Bewakoofiaan (2014)

Posted on March 16, 2014


My favourite scene from Bewakoofiaan is when our jobless hero, Mohit (a credible Ayushman Khurana), arrives at his girlfriend, Myra’s (a surprisingly good Sonam Kapoor) house for her birthday party. She is dressed in a pretty and expensive dress (she tells him the dress is from Mango) and asks for her birthday gift. Mohit, who has been reduced to accepting money from Myra, hasn’t bought her anything and is a bit surprised that she would ask for it. As she waits for her present with closed eyes, he gives her a kiss; that’s all he can afford to give her. She opens her eyes, “Bas yeh?” He asks her what’s the point of giving her a gift brought with her money. She chides him “Birthday hai mera. Koi diamond necklace nahi manga, ek rose tou la saktey thay.” I think it is a superb little scene because it does so many things at the same time.

The film doesn’t blame Myra for expecting Mohit to give her a gift. Myra is a bonafide and unapologetic consumerist. She is smart, works hard and pays for her expensive lifestyle and the film doesn’t judge her because while she may be unashamedly consumerist she is not blind to the things that really matter. She continues to be a loving and supportive girlfriend even after Mohit loses his job; she lends him money, buys movie tickets and drinks for him, puts together a list of jobs that he can apply for and she does all this without making him feel small. A more conventional heroine would not have asked Mohit for a birthday gift and would have been happy with the kiss alone. But Myra refuses to condescend to him and expects him to bring her a birthday gift despite his reduced circumstances. You know right away that had Mohit brought her some flowers as birthday gift she would have been just as happy if he had bought her a diamond necklace.

**Pointing records for text and on-screen elements**

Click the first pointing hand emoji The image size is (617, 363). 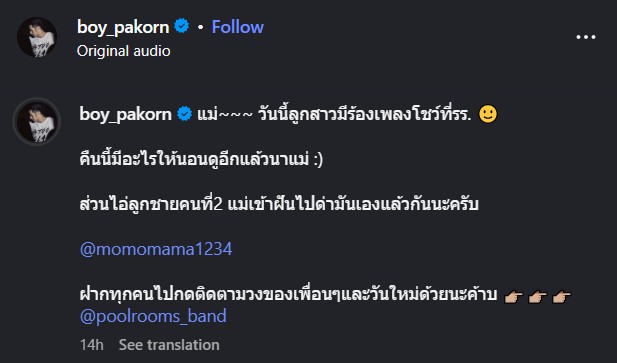[514, 297]
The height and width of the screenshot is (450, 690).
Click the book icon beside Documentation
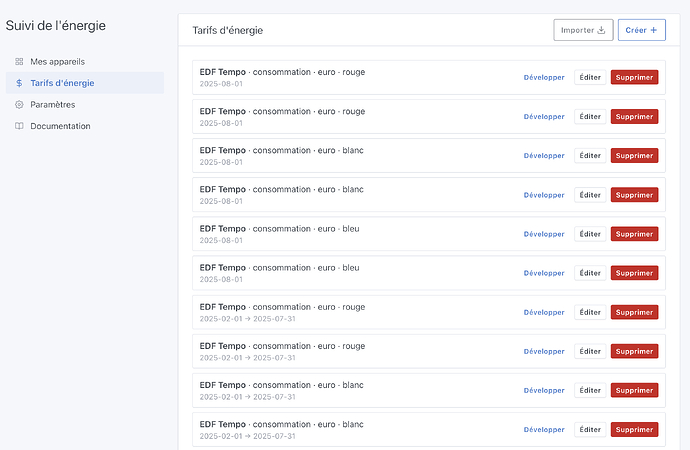[x=19, y=126]
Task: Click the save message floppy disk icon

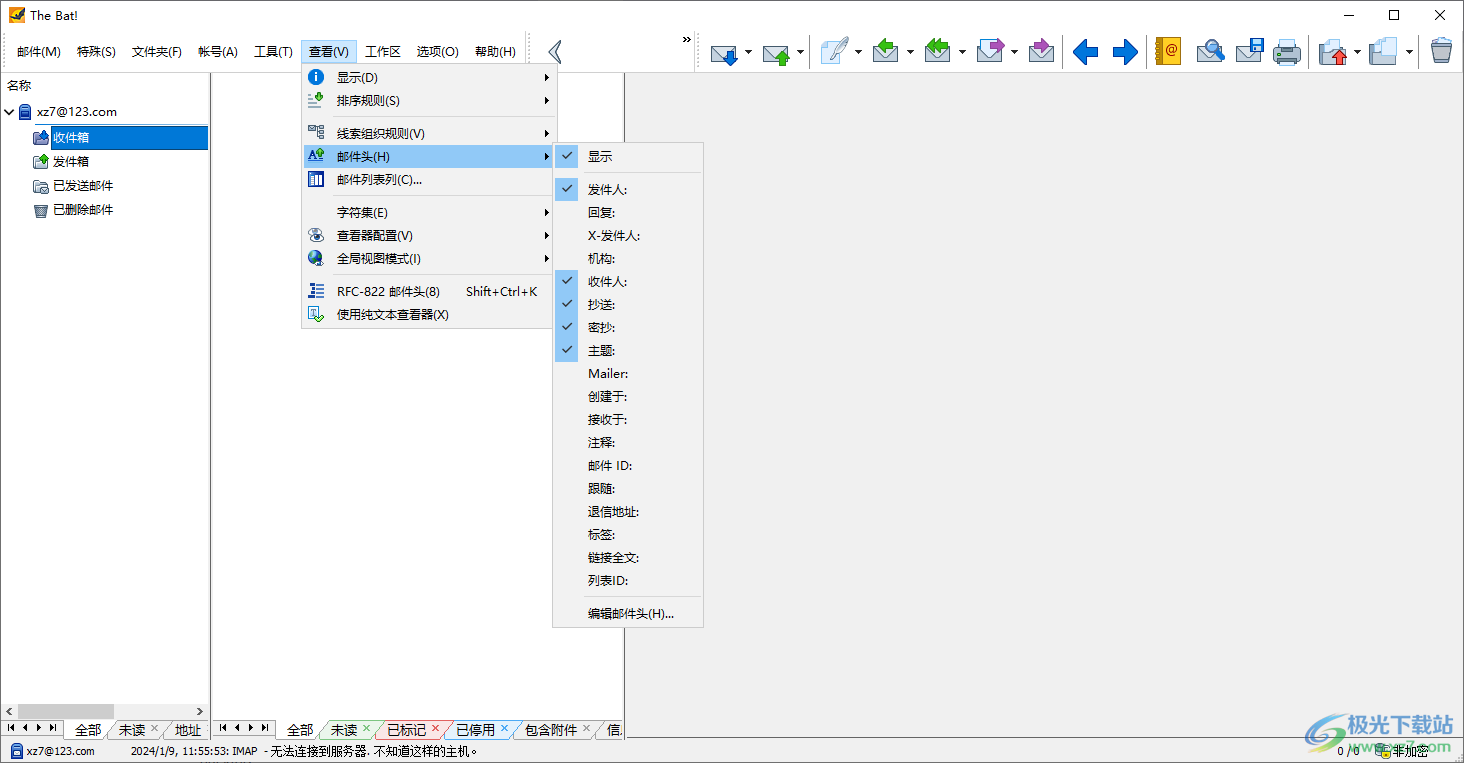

**THINGS TO DO**
a) Reproduce the Bewakoofiaan review between "My favourite scene" and "the same time.", inclusive, swapping "kiss" for "hug".
b) Per the Bewakoofiaan review, what does Myra do for Mohit after he loses his job? List every one.
c) Answer these from the Bewakoofiaan review:
(i) On what date was it posted?
(ii) Where does Myra say her dress is from?
(iii) According to the review, what would a more conventional heroine have done about the birthday gift?

**RESPONSES IN ORDER**
a)
My favourite scene from Bewakoofiaan is when our jobless hero, Mohit (a credible Ayushman Khurana), arrives at his girlfriend, Myra’s (a surprisingly good Sonam Kapoor) house for her birthday party. She is dressed in a pretty and expensive dress (she tells him the dress is from Mango) and asks for her birthday gift. Mohit, who has been reduced to accepting money from Myra, hasn’t bought her anything and is a bit surprised that she would ask for it. As she waits for her present with closed eyes, he gives her a hug; that’s all he can afford to give her. She opens her eyes, “Bas yeh?” He asks her what’s the point of giving her a gift brought with her money. She chides him “Birthday hai mera. Koi diamond necklace nahi manga, ek rose tou la saktey thay.” I think it is a superb little scene because it does so many things at the same time.

b)
She lends him money.
She buys movie tickets for him.
She buys drinks for him.
She puts together a list of jobs he can apply for.

c)
(i) March 16, 2014
(ii) Mango
(iii) She would not have asked Mohit for a birthday gift and would have been happy with the kiss alone.